## Activity
Wherever the string "Adjust" appears in the entries below, return the line that holds it.

Data entries:

----------

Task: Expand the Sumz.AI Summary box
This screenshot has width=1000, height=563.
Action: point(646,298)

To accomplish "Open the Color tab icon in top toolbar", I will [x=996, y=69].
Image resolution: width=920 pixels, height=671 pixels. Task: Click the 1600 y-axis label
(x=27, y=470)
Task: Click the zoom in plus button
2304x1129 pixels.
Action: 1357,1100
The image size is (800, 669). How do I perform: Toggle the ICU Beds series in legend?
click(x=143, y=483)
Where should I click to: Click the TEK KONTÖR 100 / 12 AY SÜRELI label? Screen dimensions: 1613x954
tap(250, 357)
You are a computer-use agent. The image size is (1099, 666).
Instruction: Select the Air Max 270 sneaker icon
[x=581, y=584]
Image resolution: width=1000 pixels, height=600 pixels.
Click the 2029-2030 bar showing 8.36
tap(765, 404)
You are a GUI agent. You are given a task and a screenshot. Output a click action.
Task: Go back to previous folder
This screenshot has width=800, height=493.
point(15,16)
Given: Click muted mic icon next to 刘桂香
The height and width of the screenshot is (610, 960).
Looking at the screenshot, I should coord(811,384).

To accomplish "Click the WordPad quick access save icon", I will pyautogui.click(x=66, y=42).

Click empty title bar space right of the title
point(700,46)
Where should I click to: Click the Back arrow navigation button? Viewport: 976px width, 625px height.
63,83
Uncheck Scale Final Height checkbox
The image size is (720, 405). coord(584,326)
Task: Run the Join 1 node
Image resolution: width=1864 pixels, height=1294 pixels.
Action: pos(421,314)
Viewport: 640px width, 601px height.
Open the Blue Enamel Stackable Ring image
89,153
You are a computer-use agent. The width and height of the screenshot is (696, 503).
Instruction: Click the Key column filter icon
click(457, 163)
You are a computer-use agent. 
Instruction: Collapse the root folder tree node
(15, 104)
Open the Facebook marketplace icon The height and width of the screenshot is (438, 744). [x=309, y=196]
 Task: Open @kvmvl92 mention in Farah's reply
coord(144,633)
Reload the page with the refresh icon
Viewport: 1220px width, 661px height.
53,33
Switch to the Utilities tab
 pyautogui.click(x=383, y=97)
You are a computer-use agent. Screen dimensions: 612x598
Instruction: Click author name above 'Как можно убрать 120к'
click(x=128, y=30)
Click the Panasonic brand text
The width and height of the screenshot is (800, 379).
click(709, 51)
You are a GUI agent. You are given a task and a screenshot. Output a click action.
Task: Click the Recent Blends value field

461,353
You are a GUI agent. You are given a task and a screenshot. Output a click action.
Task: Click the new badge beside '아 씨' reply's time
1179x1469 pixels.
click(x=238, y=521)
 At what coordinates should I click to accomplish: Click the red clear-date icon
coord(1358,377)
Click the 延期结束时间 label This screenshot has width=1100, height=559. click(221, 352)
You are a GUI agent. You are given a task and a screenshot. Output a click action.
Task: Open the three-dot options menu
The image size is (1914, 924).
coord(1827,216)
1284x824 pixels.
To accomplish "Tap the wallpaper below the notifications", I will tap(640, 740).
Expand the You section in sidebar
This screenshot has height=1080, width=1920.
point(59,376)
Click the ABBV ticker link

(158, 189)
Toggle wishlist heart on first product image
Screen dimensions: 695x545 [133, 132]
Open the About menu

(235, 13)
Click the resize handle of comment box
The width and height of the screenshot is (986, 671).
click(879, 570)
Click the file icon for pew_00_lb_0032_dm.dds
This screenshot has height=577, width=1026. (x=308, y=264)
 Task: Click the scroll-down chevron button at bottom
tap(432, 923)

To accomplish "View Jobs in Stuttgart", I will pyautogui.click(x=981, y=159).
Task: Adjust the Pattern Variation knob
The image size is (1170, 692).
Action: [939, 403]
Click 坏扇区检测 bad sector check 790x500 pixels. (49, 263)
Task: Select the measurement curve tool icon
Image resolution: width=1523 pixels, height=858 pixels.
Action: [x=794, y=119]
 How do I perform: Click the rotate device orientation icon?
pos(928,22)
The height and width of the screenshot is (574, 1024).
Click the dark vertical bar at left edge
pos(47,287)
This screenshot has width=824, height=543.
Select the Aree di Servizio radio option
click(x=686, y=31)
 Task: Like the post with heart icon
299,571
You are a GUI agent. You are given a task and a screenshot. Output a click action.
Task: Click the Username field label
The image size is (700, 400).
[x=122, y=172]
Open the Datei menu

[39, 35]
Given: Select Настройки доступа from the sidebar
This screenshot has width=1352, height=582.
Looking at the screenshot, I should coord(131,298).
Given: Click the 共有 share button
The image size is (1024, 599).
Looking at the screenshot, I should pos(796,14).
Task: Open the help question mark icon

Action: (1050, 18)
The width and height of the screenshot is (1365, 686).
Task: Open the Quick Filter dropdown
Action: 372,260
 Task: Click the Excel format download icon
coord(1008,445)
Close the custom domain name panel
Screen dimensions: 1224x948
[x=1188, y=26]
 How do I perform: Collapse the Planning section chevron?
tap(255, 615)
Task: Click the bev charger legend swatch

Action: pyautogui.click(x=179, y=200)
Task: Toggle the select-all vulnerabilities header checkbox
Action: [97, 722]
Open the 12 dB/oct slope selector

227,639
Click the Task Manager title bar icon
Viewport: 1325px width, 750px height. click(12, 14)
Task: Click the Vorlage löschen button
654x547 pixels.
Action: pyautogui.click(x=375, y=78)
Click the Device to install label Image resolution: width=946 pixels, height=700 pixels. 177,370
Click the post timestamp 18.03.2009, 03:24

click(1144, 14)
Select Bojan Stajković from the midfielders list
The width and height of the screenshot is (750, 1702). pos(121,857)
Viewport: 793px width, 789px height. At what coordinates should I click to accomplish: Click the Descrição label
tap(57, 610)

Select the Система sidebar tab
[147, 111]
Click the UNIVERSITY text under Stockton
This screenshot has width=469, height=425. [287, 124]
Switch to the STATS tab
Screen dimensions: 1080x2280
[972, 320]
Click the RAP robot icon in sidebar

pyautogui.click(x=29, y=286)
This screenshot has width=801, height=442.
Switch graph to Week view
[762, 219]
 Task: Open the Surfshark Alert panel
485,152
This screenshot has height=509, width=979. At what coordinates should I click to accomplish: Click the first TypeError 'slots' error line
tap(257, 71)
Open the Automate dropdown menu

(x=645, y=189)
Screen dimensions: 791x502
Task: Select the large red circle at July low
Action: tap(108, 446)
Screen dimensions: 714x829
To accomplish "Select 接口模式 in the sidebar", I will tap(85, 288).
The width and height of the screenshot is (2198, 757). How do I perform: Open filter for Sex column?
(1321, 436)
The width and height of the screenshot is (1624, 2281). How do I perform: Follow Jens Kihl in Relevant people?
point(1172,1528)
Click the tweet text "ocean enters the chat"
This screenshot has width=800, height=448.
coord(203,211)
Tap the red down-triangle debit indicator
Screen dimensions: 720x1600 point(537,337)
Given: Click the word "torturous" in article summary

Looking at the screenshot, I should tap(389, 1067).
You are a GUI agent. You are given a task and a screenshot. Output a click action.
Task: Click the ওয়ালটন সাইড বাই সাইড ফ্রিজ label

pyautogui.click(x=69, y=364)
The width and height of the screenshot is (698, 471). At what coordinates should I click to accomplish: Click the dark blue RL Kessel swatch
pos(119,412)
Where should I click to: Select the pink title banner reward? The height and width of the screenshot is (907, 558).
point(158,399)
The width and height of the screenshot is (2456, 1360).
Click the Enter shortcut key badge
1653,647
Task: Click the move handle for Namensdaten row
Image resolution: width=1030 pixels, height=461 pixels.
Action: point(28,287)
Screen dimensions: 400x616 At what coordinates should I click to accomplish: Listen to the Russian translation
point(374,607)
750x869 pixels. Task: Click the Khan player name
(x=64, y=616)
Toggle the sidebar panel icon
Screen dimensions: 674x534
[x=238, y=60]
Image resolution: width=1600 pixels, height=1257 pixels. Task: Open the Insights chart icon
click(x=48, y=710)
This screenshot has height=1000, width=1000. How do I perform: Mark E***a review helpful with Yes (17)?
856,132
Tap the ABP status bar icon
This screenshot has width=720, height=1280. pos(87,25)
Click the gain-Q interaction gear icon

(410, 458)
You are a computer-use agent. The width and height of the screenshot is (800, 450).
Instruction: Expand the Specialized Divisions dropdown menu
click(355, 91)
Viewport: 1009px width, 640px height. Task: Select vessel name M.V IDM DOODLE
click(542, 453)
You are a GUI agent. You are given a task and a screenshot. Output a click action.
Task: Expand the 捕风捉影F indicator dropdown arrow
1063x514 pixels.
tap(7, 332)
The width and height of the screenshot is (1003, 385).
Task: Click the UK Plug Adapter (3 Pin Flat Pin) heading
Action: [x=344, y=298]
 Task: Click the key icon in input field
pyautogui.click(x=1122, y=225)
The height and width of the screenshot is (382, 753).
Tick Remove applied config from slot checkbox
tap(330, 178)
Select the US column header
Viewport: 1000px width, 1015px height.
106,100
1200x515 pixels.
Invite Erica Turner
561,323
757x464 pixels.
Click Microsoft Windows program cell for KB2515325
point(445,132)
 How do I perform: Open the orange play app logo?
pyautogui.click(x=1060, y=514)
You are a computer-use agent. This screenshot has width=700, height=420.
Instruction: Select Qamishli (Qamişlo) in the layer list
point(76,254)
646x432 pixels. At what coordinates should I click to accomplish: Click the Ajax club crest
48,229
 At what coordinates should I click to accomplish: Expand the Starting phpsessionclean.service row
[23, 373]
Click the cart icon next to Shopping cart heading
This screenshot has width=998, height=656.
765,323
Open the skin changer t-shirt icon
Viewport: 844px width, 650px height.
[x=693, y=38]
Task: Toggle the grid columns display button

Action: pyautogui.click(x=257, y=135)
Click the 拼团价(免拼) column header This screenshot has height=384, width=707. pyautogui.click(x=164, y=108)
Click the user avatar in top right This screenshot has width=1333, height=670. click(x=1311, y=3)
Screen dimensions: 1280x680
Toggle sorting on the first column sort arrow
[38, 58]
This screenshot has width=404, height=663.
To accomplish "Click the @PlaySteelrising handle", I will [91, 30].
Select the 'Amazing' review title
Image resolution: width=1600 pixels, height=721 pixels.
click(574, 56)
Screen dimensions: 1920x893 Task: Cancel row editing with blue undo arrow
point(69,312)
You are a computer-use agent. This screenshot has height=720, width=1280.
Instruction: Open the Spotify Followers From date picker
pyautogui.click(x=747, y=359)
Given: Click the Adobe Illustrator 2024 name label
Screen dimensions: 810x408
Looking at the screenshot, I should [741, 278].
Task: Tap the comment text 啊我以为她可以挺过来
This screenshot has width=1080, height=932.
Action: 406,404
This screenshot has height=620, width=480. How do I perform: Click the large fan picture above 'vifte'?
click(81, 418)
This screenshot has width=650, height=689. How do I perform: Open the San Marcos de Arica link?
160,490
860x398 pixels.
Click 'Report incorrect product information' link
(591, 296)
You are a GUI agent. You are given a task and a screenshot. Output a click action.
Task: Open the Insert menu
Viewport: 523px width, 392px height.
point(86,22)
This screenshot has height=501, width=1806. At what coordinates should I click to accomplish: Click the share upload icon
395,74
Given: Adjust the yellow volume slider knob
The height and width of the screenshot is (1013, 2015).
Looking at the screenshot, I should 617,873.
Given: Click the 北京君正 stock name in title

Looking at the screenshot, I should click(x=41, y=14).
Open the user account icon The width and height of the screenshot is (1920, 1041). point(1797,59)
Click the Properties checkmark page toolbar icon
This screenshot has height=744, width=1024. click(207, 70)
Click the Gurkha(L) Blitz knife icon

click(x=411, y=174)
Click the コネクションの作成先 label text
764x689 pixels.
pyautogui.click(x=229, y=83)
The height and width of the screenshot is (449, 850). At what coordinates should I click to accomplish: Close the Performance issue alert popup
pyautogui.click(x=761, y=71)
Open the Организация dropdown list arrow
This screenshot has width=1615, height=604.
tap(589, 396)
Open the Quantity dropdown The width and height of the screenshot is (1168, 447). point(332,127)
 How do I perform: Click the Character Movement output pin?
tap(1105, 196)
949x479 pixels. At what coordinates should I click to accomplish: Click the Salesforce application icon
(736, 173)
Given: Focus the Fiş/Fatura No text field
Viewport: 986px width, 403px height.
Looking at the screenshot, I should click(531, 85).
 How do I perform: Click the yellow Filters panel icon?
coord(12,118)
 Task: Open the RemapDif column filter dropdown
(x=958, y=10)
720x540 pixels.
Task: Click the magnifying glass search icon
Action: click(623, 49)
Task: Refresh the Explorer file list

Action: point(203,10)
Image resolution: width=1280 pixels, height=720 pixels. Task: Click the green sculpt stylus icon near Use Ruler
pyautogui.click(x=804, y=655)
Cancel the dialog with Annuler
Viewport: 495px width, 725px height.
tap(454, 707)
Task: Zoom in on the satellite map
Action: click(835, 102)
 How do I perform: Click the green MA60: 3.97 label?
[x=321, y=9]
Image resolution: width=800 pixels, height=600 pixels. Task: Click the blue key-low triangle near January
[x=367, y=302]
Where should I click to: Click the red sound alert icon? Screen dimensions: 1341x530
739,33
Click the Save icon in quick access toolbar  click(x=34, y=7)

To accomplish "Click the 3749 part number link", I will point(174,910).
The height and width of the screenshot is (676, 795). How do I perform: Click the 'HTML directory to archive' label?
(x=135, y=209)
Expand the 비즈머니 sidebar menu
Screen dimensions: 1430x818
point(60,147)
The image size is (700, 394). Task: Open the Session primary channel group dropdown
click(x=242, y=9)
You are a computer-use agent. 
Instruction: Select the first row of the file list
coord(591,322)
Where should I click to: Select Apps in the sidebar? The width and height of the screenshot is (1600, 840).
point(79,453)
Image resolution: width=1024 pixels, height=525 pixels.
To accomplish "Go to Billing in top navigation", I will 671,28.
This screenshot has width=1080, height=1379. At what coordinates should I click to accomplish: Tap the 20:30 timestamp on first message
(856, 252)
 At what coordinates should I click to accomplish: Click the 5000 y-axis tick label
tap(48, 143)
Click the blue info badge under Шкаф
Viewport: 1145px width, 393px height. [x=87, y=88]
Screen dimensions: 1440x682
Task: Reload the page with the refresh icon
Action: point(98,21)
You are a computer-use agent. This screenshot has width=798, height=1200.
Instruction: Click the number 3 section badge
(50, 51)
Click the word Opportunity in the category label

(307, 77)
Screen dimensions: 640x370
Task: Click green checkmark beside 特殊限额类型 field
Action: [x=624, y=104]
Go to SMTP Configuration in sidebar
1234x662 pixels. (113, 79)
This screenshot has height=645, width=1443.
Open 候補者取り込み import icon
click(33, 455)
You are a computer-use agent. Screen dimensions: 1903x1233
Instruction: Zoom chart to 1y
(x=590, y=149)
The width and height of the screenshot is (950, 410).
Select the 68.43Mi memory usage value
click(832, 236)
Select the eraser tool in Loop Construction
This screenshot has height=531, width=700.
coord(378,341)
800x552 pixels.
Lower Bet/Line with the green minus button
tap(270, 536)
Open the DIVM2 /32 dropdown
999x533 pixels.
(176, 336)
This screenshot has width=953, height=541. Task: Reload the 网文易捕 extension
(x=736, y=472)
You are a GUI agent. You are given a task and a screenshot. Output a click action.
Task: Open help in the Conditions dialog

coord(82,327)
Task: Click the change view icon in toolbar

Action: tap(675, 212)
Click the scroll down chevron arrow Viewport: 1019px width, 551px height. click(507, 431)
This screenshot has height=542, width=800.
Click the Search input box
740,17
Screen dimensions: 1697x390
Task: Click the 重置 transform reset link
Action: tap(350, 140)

----------

## Solution
Task: Adjust the Pattern Variation knob
Given: Adjust the yellow volume slider knob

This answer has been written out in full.